Des milliers de personnes sont descendues jeudi dans les rues d’Alger et d’autres villes du pays aux cris de «Pas de vote ! Nous voulons la liberté !» pour dénoncer la tenue de l’élection présidentielle
Plus de six Algériens sur dix ont boudé les urnes jeudi 12 décembre, une abstention record, lors de la présidentielle fermement rejetée par le mouvement populaire de contestation ayant emporté en avril le président Abdelaziz Bouteflika, dont ils étaient appelés à élire le successeur.
Seuls 39,93 % des inscrits ont voté jeudi, selon les chiffres annoncés en fin de soirée à la télévision nationale par Mohamed Charfi, président de l’Autorité nationale indépendante des élections (ANIE). Selon M. Charfi, le taux de participation au niveau national s’établit à 41,41 % et celui des Algériens de l’étranger à 8,69 %, a-t-il ensuite expliqué.
Ce taux est le plus faible de toutes les présidentielles pluralistes de l’histoire de l’Algérie. Il est inférieur de plus de 10 points à celui du précédent scrutin – le plus faible jusqu’ici –, qui en 2014 avait vu la 4e victoire de M. Bouteflika.
Le mouvement de contestation populaire massif et inédit du régime qui a contraint M. Bouteflika à la démission, rejetait catégoriquement la tenue de cette élection, vue comme un moyen de se régénérer pour le « système » au pouvoir depuis l’indépendance du pays en 1962. Ce mouvement exige la fin de ce « système » et le départ de tous les anciens soutiens ou collaborateurs des vingt ans de présidence Bouteflika. Ce que sont les cinq candidats : Abdelaziz Belaïd, Ali Benflis, Abdelkader Bengrina, Azzedine Mihoubi et Abdelmajid Tebboune.
Après une première tentative d’élection avortée en juillet, le haut commandement de l’armée, pilier du régime, ouvertement aux commandes depuis le départ de M. Bouteflika, a tenu coûte que coûte à organiser ce scrutin pour sortir rapidement de la grave crise politico-institutionnelle, qui a aggravé la situation économique. Le général Ahmed Gaïd Salah, chef d’état-major de l’armée, assurait depuis des semaines que la participation serait «massive».
Aucune projection de résultat n’a été publiée, mais le camp d’Abdelmadjid Tebboune, ancien bref premier ministre de M. Bouteflika en 2017, a revendiqué dans la soirée la victoire au 1er tour. «Selon les premiers éléments en notre possession (…), Abdelmadjid Tebboune a remporté la présidentielle avec un score de 64 %» des votants, a déclaré Abdelatif Belkaim, directeur adjoint de la communication du candidat. L’ANIE annoncera les résultats du 1er tour vendredi à 15 heures, a indiqué son président. Un éventuel second tour se déroulera entre le 31 décembre et le 9 janvier, selon l’ANIE.

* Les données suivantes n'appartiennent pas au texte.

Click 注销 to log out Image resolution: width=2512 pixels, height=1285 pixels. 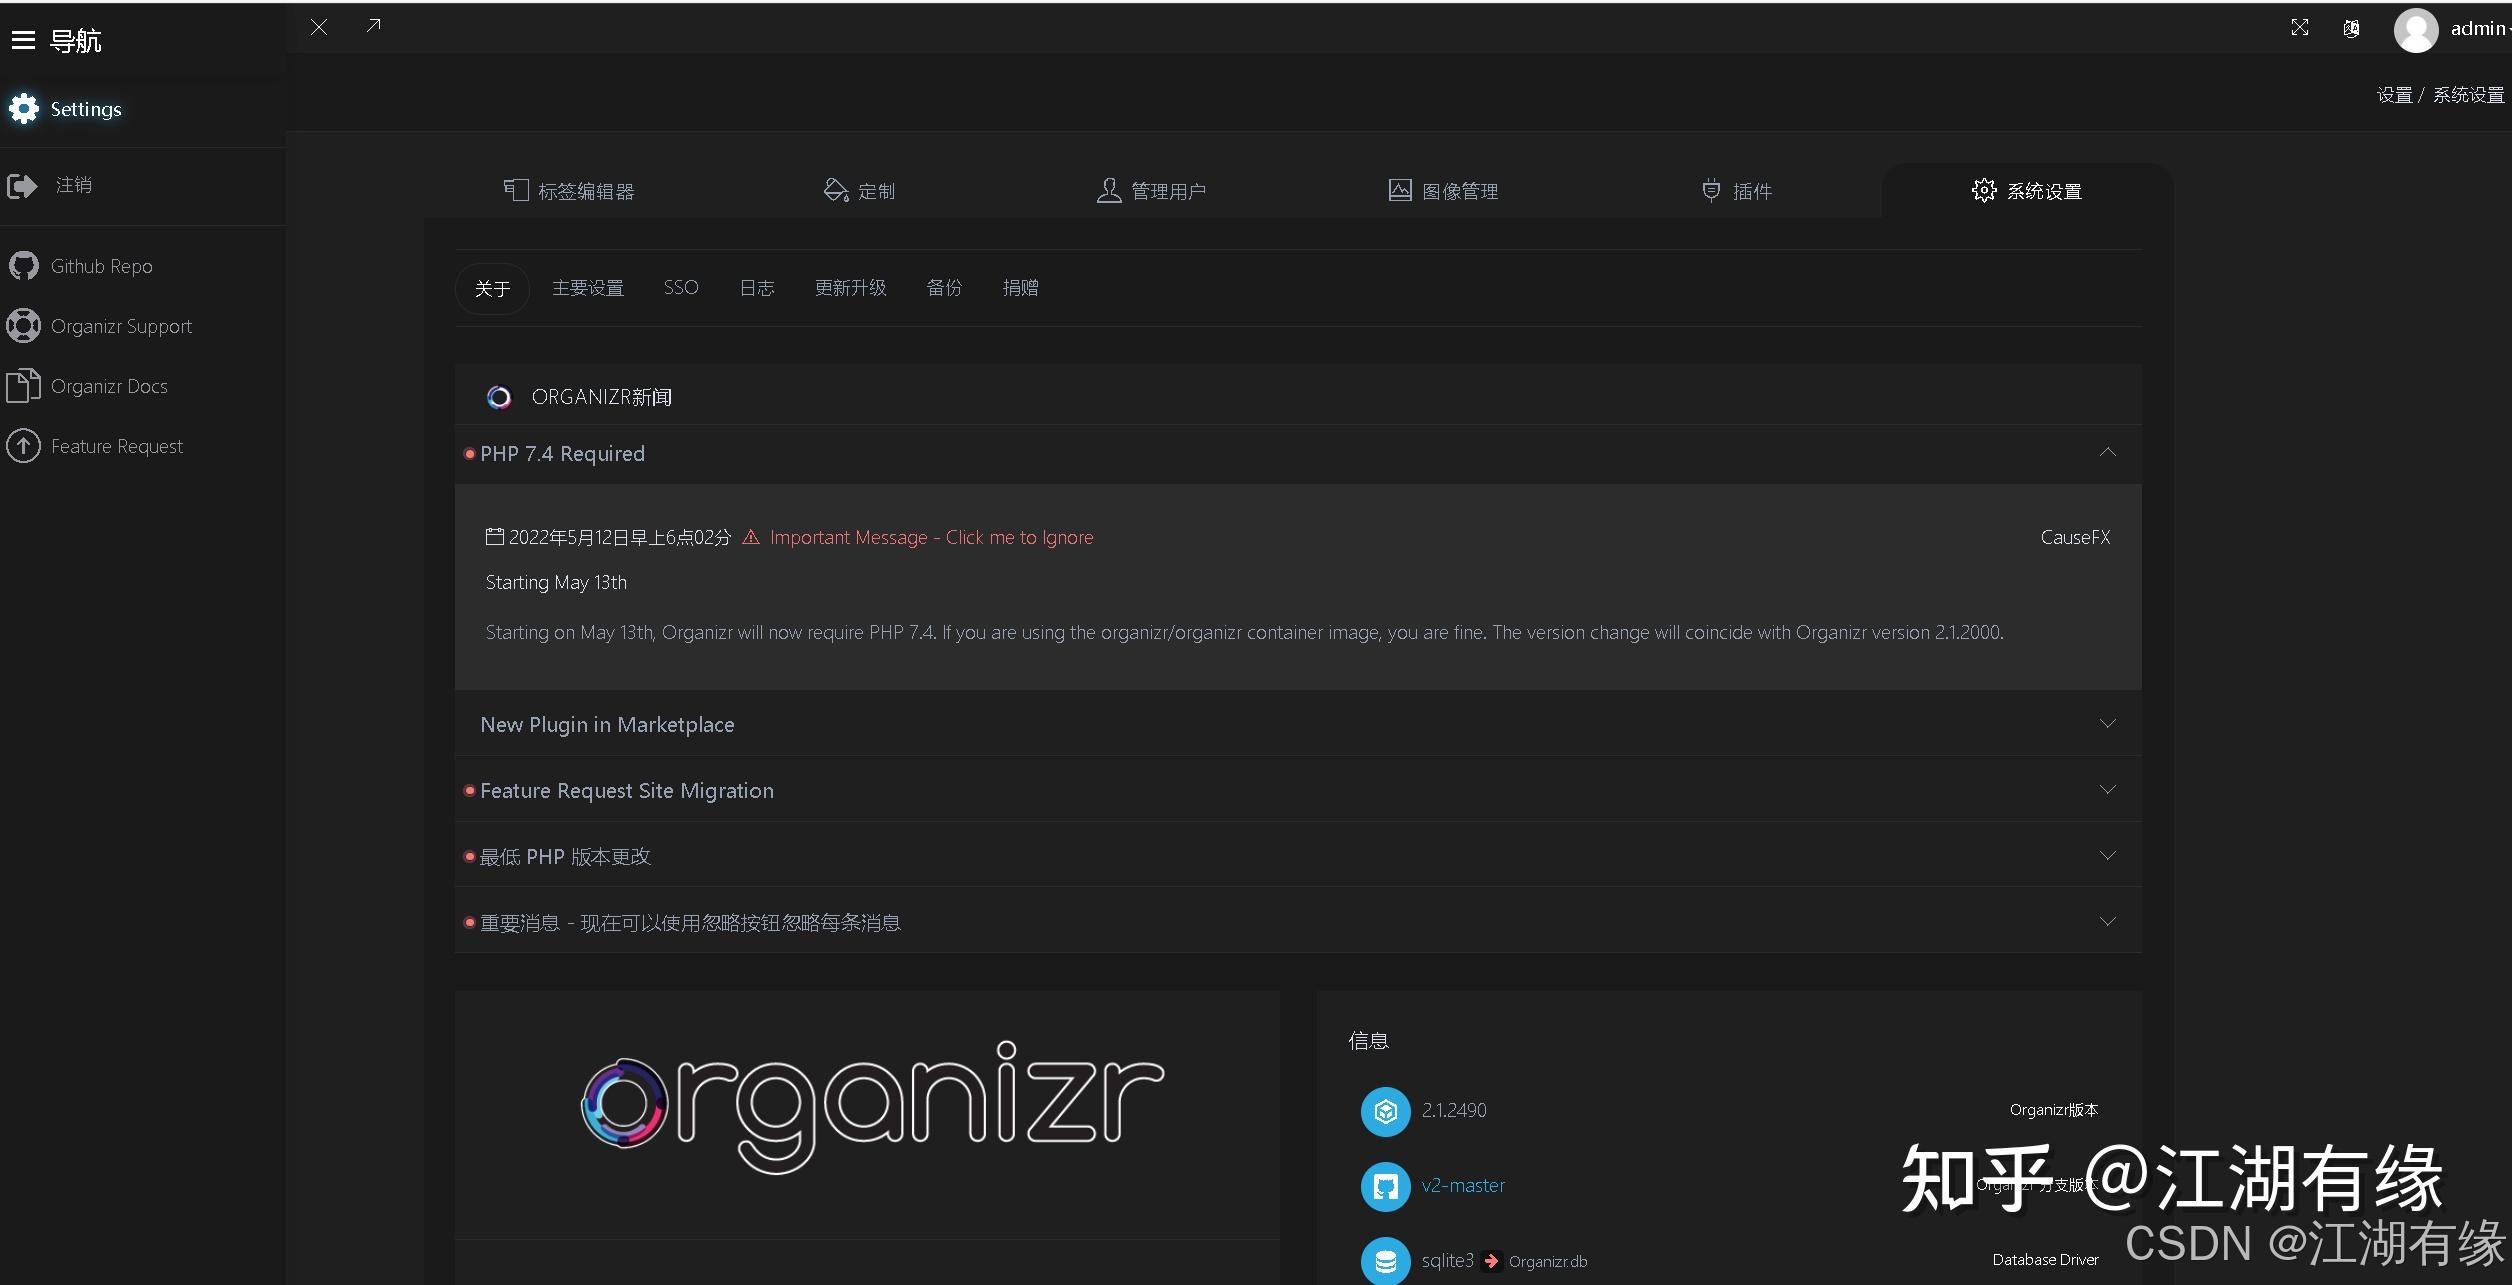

Globalement, le vote s’est également déroulé normalement à travers le pays sauf dans la région traditionnellement frondeuse et majoritairement berbérophone de Kabylie, théâtre de graves incidents.
Le scrutin a été interrompu, parfois à peine ouvert, dans les trois principales localités de la région : un centre de vote a été saccagé, une antenne de l’ANIE a été incendiée et les forces de l’ordre ont dû repousser à coup de grenades lacrymogènes des manifestants tentant de pénétrer au siège de la wilaya (la préfecture) de Tizi-Ouzou (90 km à l’est d’Alger). Des affrontements entre forces de l’ordre et manifestants, qui ont fait plusieurs blessés dans les deux rangs, s’y sont poursuivis dans la soirée.
Selon une source sécuritaire, ayant requis l’anonymat, les gendarmes ont dû employer la force pour repousser des manifestants ayant pénétré dans la gendarmerie et ces heurts ont fait six blessés dans les rangs des forces de l’ordre.